### Selected text
◆ ◆ ◆

A 2013 study led by UAE University identified respiratory disorders as one of the “big four” public health issues in the country. The UAE population, it said, was at high risk of exposures to occupational and environmental factors that lead to illnesses such as asthma, chronic bronchitis and emphysema.

Dr Bernard Hoffmann, head of the ear, nose and throat department at Healthpoint hospital in Abu Dhabi, says he sees a lot of cases. Patients often complain of a shortness of breath and after tests, are usually diagnosed with either an upper respiratory tract infection or asthma.

“Some of them have increased sensitivity to dust, or cold or dry air, or are very sensitive to smoke. I see a lot of asthma here in this region. This is related to the dust, I think, and the extensive use of air conditioning.”

The UAE University study cited “increased urbanisation, reliance on motorised transportation and traffic congestion, adverse weather conditions such as dust/sand storms, and the rapid expansion of the construction and manufacturing sectors emitting airborne pollutants”, for the high numbers of respiratory illness.

While there is little to be done about airborne particles that irritate the respiratory system or bring on an asthma attack, there are things people can do to minimise their risk.

“The most important thing is not to smoke,” says Hoffmann. “I’m still surprised how many patients suffer from asthma and admit they smoke. It’s shocking.”

His second preventive measure to mitigate the effects of bad air is regular maintenance of air-conditioning systems. “The filter should be clean and clear, otherwise the AC air will always expose you to the risk of having inflammation, and this inflammation can be the trigger for asthma.”

Air purifiers are often marketed as an effective way of removing impurities from the air, but Hoffmann says they too can pose a threat if not properly maintained.

“You can use them, but you must make sure they are clean, clear and they have fresh water. Otherwise it’s another source of germs, bacteria, fungi that can cause inflammation and aggravate the asthmatic symptoms.”

The most common respiratory illnesses here are asthma and chronic bronchitis and doctors have reported huge jumps in the number of patients they see during dust storms.

During a particularly bad storm in February last year, cases of asthma and other respiratory illnesses increased more than 25 per cent.

For those whose asthma is affected by the air quality, dust storms are not just annoying but can also be dangerous.

Liam Sanderson, 11, is left with little choice but to remain indoors when a storm hits. He moved here when he was 2 and was diagnosed with allergies and asthma three years later.

“It took us a long time to get it under control, in part because we didn’t know what the triggers were,” says his mum Celest, an American. Liam’s asthma is allergy related, so he is affected by smoke, pet hair and dust.

He uses a maintenance inhaler every morning and night, and whenever he has difficulty breathing.

One of the biggest hurdles for the Sandersons was finding a good doctor when awareness of complex respiratory illnesses was still somewhat lacking. Care in the emergency department can also be quite basic, says Celest, with a “one glove fits all” approach, but she says things are improving.

The weather is another concern. “When it’s windy or if there’s dust in the air, my son stays inside. He stays in at school in breaks and he stays inside at the house,” she says.

The Sandersons have installed two sets of filters on the air-conditioning units – which are regularly cleaned – in their Dubai Silicon Oasis villa and put a Hepa filter in Liam’s bedroom. The High-Efficiency Particulate Air filter works to remove tiny dust mites, pollen, pet dander and second-hand smoke from the air.

Other measures include avoiding certain fabrics that shed, predominantly artificial fibres and pressed wood, and using allergy-friendly paint that has fewer chemicals.

Hoffmann also recommends people have their car air conditioners regularly cleaned.

“The very, very small dust particles can go through the filter into the car itself. The dust filters should also be regularly maintained, whether it’s in the car or at home,” he says.

“The ultimate treatment would be to move to a coastal area where there’s no dust, because salt water and fresh air decrease nasal and pulmonary symptoms.”

◆ ◆ ◆

### Data supplied

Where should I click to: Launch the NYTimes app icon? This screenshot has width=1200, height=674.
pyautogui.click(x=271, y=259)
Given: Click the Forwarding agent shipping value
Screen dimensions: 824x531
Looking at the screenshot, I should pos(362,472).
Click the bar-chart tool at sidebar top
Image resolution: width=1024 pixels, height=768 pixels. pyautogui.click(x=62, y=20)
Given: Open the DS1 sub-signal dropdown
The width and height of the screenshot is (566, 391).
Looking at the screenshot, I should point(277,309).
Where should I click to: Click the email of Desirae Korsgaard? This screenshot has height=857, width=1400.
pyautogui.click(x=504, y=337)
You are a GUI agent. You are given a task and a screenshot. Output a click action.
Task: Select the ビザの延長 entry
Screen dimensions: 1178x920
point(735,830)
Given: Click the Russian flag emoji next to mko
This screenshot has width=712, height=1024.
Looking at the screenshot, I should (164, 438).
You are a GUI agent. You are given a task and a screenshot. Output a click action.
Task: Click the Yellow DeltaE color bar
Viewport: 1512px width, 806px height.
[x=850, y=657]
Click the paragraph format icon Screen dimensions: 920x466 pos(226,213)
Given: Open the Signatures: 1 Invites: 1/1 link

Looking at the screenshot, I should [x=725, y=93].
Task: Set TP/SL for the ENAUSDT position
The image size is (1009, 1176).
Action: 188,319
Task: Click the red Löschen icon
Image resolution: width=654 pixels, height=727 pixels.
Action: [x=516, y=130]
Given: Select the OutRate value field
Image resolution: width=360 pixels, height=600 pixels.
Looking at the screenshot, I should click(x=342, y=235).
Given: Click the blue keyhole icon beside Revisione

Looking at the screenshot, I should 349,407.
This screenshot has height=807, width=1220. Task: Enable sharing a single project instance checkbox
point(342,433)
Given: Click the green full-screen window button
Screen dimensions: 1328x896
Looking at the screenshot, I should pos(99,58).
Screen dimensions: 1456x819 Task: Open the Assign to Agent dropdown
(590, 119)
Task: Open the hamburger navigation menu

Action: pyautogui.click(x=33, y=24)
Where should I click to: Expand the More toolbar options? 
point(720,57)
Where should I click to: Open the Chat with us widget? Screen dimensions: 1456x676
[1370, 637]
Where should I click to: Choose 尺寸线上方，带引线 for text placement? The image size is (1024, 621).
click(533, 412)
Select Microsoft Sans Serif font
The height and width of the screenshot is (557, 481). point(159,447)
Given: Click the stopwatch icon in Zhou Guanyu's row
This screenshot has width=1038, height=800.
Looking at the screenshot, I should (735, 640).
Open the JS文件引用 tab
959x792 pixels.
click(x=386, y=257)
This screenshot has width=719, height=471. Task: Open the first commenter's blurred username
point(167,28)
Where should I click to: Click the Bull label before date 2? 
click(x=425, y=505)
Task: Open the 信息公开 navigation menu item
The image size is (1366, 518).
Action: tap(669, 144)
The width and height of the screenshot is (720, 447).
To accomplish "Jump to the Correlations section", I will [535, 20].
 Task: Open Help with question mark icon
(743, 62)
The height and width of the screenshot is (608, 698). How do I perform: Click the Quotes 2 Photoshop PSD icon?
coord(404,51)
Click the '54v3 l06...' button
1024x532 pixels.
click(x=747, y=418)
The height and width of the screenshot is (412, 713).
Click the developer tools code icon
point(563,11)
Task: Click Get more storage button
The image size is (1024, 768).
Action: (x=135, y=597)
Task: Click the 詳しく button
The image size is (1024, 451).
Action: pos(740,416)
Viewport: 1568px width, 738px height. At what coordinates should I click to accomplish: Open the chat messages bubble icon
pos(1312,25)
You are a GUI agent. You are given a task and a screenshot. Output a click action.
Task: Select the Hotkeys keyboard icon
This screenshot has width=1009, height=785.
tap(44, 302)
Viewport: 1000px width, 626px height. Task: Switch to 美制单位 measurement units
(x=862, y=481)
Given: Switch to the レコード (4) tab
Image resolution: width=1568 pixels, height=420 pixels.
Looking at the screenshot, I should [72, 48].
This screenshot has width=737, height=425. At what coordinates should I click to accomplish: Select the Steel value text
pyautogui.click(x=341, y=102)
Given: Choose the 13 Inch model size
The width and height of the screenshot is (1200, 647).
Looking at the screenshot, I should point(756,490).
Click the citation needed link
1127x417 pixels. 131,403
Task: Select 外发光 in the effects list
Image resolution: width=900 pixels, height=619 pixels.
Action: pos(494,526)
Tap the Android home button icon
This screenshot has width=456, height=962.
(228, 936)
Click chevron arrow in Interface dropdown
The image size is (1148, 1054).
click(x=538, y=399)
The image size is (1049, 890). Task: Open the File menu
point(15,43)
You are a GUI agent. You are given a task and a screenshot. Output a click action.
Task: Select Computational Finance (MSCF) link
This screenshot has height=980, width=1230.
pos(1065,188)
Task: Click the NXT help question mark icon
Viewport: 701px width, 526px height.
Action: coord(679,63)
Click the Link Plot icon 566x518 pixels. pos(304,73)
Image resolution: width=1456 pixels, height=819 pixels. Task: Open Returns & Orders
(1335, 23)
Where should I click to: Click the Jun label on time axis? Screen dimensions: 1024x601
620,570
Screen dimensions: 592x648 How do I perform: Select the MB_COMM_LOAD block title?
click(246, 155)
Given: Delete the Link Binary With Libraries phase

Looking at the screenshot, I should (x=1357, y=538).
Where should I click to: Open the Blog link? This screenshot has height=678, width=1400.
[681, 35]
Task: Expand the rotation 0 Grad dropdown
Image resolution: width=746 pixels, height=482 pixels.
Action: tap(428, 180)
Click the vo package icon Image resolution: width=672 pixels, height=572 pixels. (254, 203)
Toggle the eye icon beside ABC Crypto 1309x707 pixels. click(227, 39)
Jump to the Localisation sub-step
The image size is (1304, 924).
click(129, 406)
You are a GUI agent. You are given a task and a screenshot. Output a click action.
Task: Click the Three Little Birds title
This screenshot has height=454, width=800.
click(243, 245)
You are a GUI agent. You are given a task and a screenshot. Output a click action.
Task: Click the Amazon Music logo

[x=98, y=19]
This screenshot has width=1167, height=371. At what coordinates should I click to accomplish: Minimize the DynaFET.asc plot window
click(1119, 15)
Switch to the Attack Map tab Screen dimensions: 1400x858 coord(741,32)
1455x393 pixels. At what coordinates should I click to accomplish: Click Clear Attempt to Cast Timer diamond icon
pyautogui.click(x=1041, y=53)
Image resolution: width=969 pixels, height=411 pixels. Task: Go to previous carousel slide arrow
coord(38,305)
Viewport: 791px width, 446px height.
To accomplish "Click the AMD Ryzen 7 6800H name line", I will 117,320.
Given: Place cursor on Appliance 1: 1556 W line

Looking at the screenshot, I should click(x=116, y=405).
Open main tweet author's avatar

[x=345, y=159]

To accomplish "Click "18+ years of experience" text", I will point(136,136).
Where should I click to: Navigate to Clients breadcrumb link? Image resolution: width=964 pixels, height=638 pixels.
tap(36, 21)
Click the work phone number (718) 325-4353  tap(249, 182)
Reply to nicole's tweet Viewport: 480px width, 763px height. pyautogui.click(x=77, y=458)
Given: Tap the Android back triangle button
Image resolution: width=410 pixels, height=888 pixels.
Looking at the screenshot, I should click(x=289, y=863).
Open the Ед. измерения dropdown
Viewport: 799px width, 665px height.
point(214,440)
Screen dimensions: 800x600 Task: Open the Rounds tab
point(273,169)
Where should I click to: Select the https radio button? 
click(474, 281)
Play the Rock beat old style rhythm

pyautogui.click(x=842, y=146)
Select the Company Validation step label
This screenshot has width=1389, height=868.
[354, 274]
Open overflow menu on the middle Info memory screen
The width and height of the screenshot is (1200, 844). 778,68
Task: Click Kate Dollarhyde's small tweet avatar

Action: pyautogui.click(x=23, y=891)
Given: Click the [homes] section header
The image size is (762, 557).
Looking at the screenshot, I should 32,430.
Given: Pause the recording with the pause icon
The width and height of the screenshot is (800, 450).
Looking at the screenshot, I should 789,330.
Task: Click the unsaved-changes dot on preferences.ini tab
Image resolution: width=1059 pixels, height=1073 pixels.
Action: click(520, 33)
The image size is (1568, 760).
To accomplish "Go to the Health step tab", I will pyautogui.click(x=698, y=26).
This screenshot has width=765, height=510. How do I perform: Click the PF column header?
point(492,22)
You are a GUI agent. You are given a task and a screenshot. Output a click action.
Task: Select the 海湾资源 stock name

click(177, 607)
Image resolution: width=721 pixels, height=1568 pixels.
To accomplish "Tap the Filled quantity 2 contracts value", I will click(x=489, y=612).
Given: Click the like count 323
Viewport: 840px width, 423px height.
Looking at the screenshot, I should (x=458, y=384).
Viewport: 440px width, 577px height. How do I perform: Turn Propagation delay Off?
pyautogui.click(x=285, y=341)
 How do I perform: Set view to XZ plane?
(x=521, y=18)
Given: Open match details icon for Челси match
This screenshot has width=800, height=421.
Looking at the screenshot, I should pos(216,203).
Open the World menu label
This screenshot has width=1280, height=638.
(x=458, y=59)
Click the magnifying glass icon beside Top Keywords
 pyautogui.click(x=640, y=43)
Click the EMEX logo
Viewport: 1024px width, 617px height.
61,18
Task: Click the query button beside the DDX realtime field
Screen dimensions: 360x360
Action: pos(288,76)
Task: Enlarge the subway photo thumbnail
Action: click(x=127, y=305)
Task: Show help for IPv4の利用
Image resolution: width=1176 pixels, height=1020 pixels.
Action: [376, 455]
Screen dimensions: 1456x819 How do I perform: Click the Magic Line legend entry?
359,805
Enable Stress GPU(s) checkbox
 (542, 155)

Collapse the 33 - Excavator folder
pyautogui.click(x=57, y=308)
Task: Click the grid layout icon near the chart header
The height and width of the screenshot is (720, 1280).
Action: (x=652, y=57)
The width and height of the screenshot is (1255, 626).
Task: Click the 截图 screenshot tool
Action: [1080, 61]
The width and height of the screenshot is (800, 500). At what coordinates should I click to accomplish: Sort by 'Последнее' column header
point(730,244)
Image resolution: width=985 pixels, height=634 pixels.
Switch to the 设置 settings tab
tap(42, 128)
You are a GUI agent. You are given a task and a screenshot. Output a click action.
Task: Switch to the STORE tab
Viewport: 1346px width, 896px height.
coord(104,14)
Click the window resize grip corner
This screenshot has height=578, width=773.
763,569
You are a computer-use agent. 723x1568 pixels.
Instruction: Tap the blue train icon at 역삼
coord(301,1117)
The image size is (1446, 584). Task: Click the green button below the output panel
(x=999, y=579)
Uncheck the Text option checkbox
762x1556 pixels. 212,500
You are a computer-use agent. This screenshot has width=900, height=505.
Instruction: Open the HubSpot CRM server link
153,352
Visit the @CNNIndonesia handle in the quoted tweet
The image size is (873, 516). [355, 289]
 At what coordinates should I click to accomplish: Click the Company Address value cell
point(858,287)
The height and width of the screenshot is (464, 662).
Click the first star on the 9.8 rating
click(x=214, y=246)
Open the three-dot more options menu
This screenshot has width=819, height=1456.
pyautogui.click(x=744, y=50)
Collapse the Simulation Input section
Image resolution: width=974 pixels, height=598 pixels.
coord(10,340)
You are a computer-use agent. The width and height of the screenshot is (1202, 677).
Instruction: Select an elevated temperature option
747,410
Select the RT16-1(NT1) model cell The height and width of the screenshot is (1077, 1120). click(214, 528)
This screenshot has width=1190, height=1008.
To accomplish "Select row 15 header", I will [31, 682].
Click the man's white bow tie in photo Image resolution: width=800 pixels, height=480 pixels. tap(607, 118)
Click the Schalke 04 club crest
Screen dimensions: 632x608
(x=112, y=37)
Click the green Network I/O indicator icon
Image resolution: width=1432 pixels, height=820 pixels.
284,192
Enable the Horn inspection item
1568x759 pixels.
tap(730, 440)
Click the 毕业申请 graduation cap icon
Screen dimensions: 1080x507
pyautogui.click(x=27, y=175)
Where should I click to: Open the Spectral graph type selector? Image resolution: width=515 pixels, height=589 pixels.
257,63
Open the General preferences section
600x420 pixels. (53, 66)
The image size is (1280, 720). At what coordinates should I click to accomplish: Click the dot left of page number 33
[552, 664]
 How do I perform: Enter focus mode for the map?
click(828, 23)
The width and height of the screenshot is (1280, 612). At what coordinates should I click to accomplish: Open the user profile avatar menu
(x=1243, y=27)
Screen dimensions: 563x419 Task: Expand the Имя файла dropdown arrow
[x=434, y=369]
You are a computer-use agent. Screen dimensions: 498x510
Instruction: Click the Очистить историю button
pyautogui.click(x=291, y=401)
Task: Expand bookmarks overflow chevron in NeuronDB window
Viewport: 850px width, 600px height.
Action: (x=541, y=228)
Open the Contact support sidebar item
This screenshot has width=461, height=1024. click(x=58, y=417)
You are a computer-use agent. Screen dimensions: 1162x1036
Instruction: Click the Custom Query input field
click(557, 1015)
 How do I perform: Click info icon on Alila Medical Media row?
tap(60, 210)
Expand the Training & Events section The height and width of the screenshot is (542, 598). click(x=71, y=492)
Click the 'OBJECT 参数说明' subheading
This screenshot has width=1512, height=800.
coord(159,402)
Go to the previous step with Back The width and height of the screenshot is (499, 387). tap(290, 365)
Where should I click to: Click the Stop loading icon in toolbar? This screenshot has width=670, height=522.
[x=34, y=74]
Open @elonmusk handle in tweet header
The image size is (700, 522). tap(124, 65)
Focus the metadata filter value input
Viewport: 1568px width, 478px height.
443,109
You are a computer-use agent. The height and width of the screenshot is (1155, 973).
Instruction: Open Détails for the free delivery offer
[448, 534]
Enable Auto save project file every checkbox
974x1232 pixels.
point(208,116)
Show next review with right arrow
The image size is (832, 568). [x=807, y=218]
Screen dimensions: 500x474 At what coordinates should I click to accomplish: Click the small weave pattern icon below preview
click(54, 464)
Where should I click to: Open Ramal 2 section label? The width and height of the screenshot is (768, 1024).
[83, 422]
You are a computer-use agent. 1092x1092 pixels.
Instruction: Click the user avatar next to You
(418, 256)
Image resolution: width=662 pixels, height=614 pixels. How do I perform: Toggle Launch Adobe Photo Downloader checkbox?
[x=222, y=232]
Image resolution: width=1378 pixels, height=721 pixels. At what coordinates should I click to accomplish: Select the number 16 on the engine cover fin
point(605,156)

◆ ◆ ◆

### Questions
• 1. Write out the part of the article on respiratory illness in the UAE from "The weather is" up to and including "conditioners regularly cleaned.".
• 2. Answer these questions from the article on respiratory illness in the UAE.
(a) In what year was the study led by UAE University carried out?
(b) By how much did cases of asthma and other respiratory illnesses increase during the bad storm in February last year?
(c) How old is Liam Sanderson?
Rely only on the article on respiratory illness in the UAE.

### Activity answers
• 1.
The weather is another concern. “When it’s windy or if there’s dust in the air, my son stays inside. He stays in at school in breaks and he stays inside at the house,” she says.

The Sandersons have installed two sets of filters on the air-conditioning units – which are regularly cleaned – in their Dubai Silicon Oasis villa and put a Hepa filter in Liam’s bedroom. The High-Efficiency Particulate Air filter works to remove tiny dust mites, pollen, pet dander and second-hand smoke from the air.

Other measures include avoiding certain fabrics that shed, predominantly artificial fibres and pressed wood, and using allergy-friendly paint that has fewer chemicals.

Hoffmann also recommends people have their car air conditioners regularly cleaned.

• 2.
(a) 2013
(b) More than 25 per cent
(c) 11